De qualquer forma, como afirmamos, o fato de Chicó estar trazendo novos causos para os seus fãs será a graça que eles quererão escutar, mesmo que a graça não esteja lá.
Melhor prestar atenção às boas performances do que há de novo no filme #2. Em outras palavras: Martins, Sterblitch e, ainda que em participação rápida, mas marcante, o sempre bom Luis Miranda. Aqui como o malandro carioca Antônio do Amor, um parceiro de Grilo nas falcatruas que aprontavam quando o nordestino esteve no Rio de Janeiro no intervalo de 20 anos do enredo.
Ainda como destaque, uma quase palpável alegria de Selton e Nachtergaele em retomarem a estes dois personagens tão determinantes no intercurso da carreira da dupla. Os atores fazem soar pelas entrelinhas de suas performances algo de sagrado na amizade de Chicó e Grilo. São dois atores de uma grandeza descomunal que, ainda que irregulares nas sequências de humor deste filme #2, não decepcionam quando ativam o modo da ternura para ressaltar o amor de amigos, infinito, entre os dois personagens de Ariano.

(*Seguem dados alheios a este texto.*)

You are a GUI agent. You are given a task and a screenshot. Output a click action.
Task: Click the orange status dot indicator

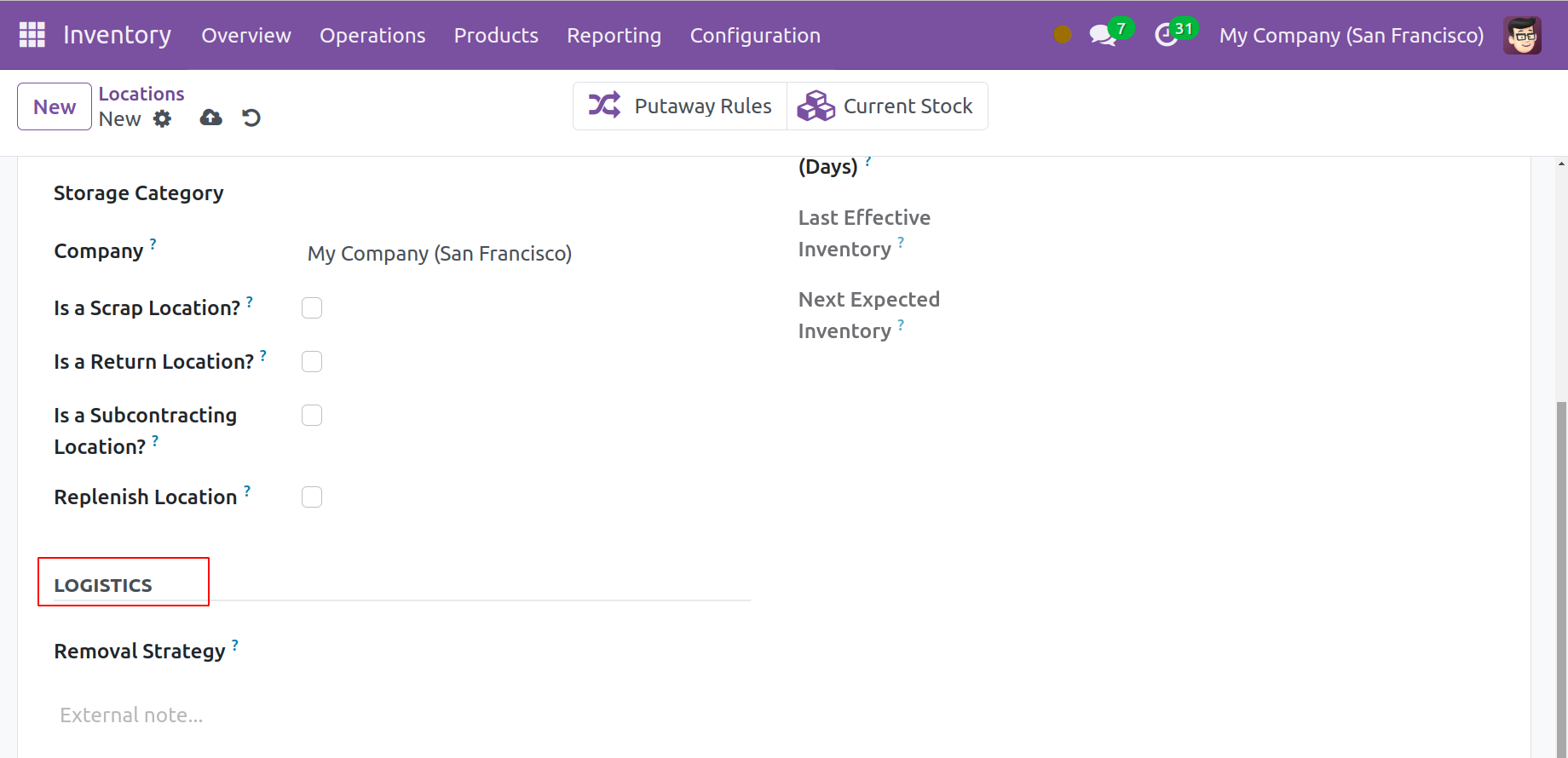[x=1062, y=35]
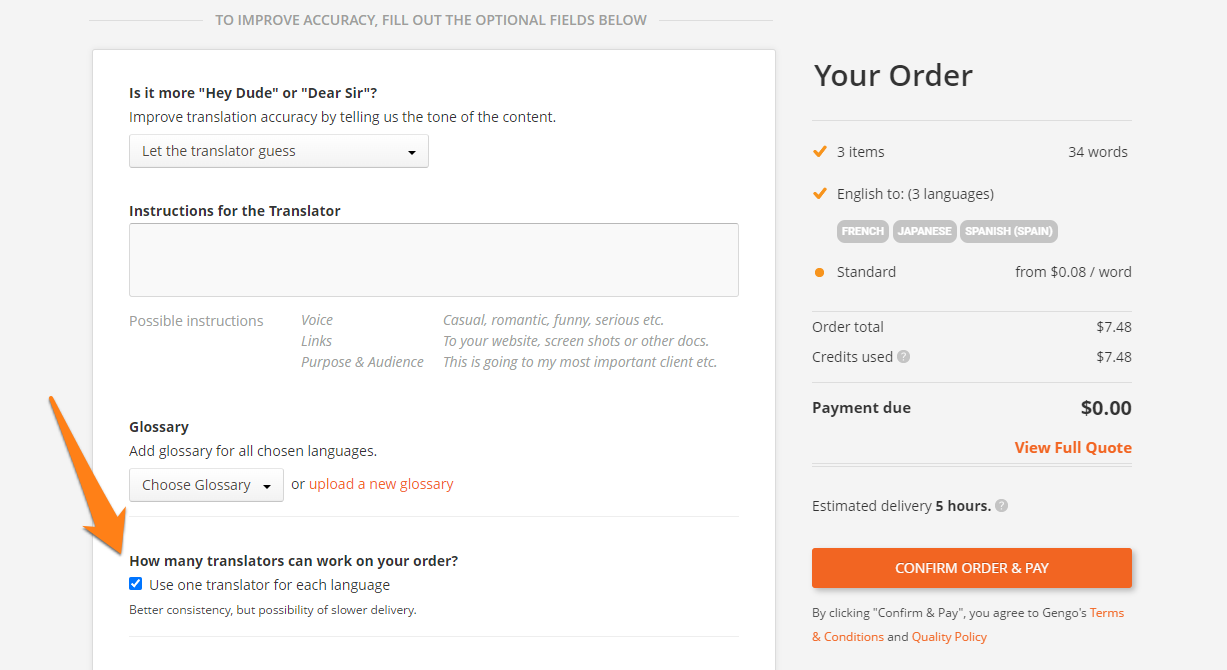Expand the Choose Glossary dropdown
The image size is (1227, 670).
(206, 485)
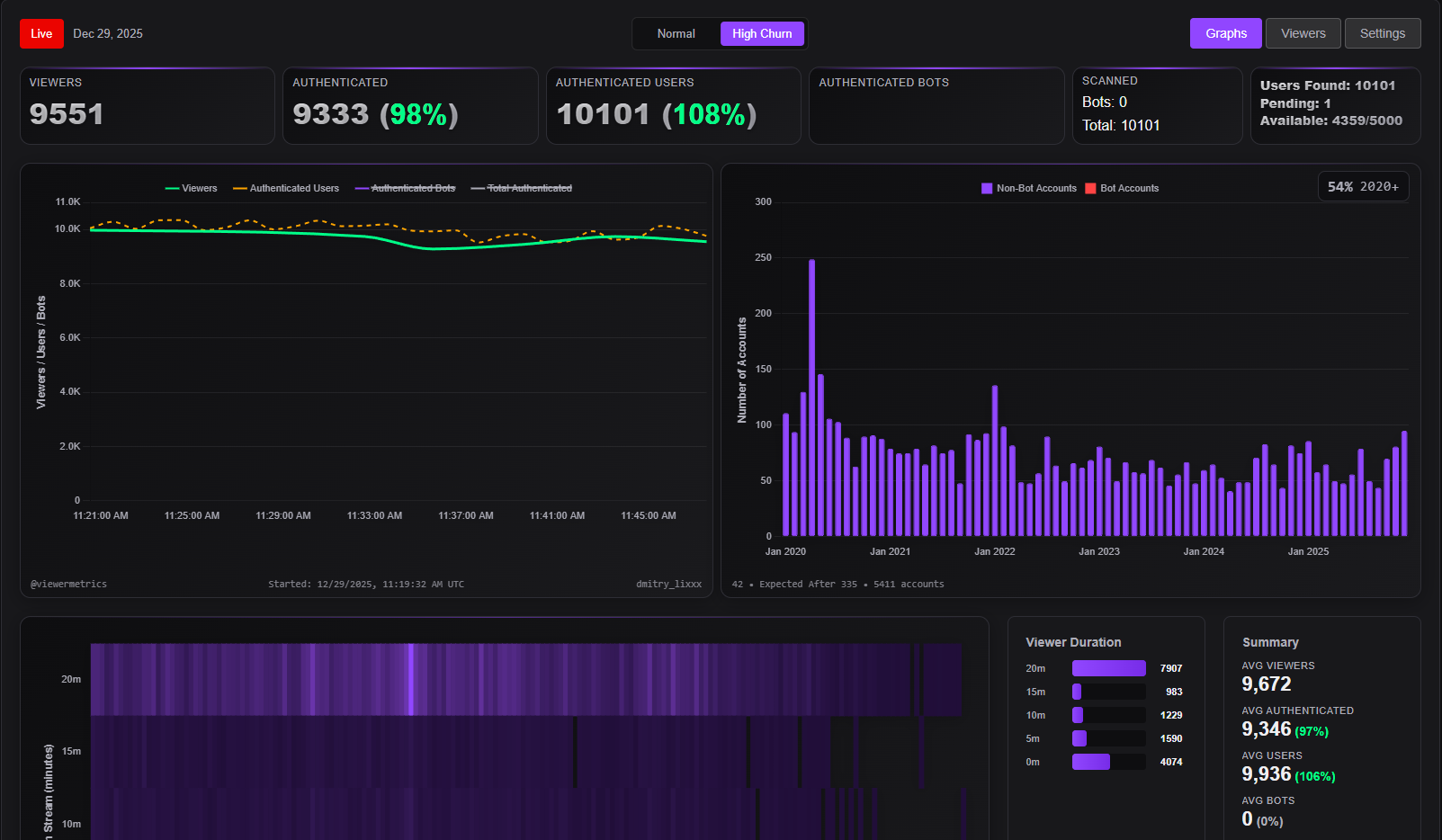The height and width of the screenshot is (840, 1442).
Task: Show the Total Authenticated legend series
Action: point(522,188)
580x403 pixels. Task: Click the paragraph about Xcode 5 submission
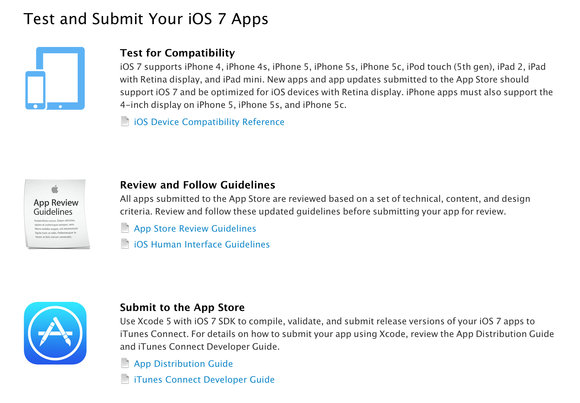[x=337, y=334]
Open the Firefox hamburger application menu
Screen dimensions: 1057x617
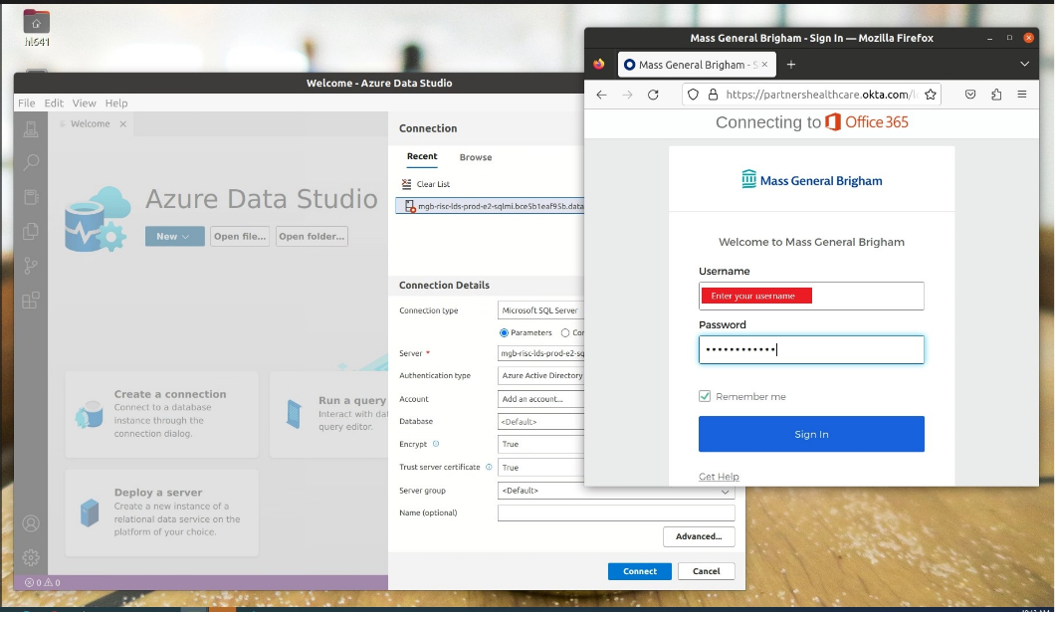coord(1021,95)
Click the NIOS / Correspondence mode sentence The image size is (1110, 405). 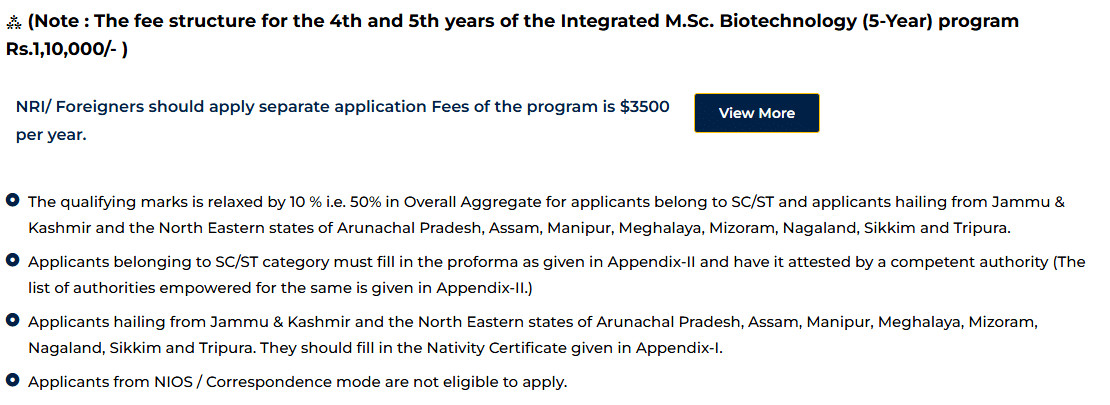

Uma pena que a trilha sonora incidental não traga as canções originais como, por exemplo, Como vai você (original na voz de Antônio Marcos em 1973), mas aqui com um arranjo e numa performance de Chico César em desequilíbrio com o que se vê na tela. Como imaginar também que Canção da América (na voz Milton Nascimento em 1979) ficaria mais emocionante na voz do pernambucano João Gomes? Como?
Mais triste é também, já próximo do final do filme, o seu tom autoindulgente, quando Chicó anuncia seu pensamento de criar um novo cordel sobre a história da nova ressurreição de João Grilo. Escuta logo da amada Rosinha sobre o risco que estará correndo, com gente podendo dizer que o primeiro cordel (filme) era melhor.
Na última imagem Chicó adianta, diretamente se dirigindo ao público, que a “história é essa” e que a vende por 10 contos, mesmo sabendo que tem gente que não paga nem 5 por ela”.
Soa tristemente como um pedido de desculpas para aqueles que não acharem a sequência tão bacana como a obra original. É triste porque tenta disfarçar sua autopiedade. E é triste porque também soa falso em sua intenção.